In Buck v. Appleton, 14 Me. 289, WESTON, C. J., speaking of the case of Churchill v. Suter, says: "It is well known that the principle upon which that case was based has been repudiated in the country from which it was derived, and that neither this court, nor the courts in Massachusetts, have been disposed to extend it." Does, then, the testimony of the defendant come within the rule as established by the cases referred to? We think it does not. He was not, certainly, a willing party to any wrong in the consideration, or want of consideration, of the note. His testimony now is not inconsistent with any purpose he then had in view, or any intentional act then performed. He did not, according to the testimony, sign the note for the purpose of giving it currency as a negotiable security; he did not sign it as a note, but only as a different paper, and for an entirely different purpose. The question is not, whether under his statement he is liable, but whether the facts are such that he cannot legally testify to them. As they do not proclaim any turpitude on his part, as they tend to show, not that the paper, as originally signed, was void for the purpose for which it was signed, but that it was not then, and was not intended for a note, we see no reason, grounded upon public policy or otherwise, why the testimony should be excluded.

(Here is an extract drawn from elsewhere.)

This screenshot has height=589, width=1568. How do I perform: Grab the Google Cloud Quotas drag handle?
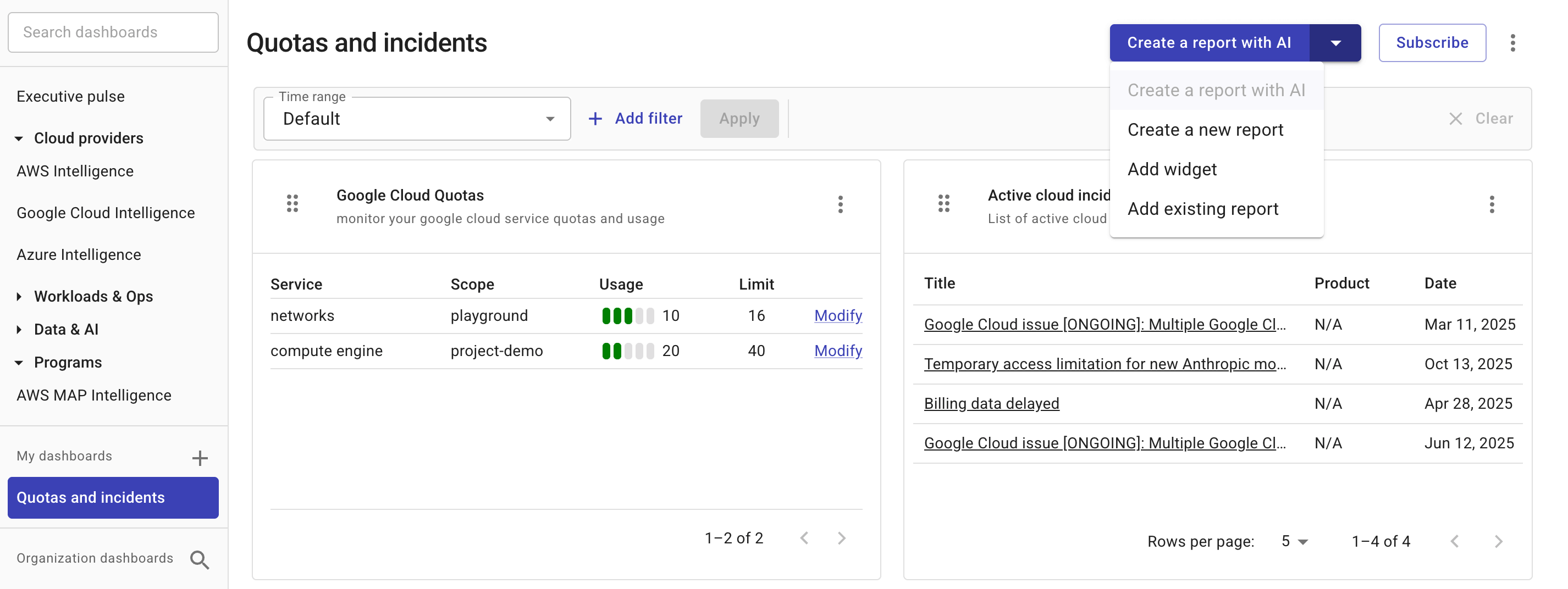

The testimony would certainly be admissible from other witnesses, and under our present statutes, and the rule established by the cases already referred to, and which we do not intend to subvert, is equally admissible from the party, unless by some previous act, inconsistent therewith, he has disqualified himself. Such previous act we do not perceive.

Another defense set up in this case is that of forgery. Upon this the instruction to the jury, to which exception is taken, was: “If the testimony of the defendant and his sister in respect to it is

Abbott v. Rose.

true, then this instrument was a forgery, and this action cannot be maintained."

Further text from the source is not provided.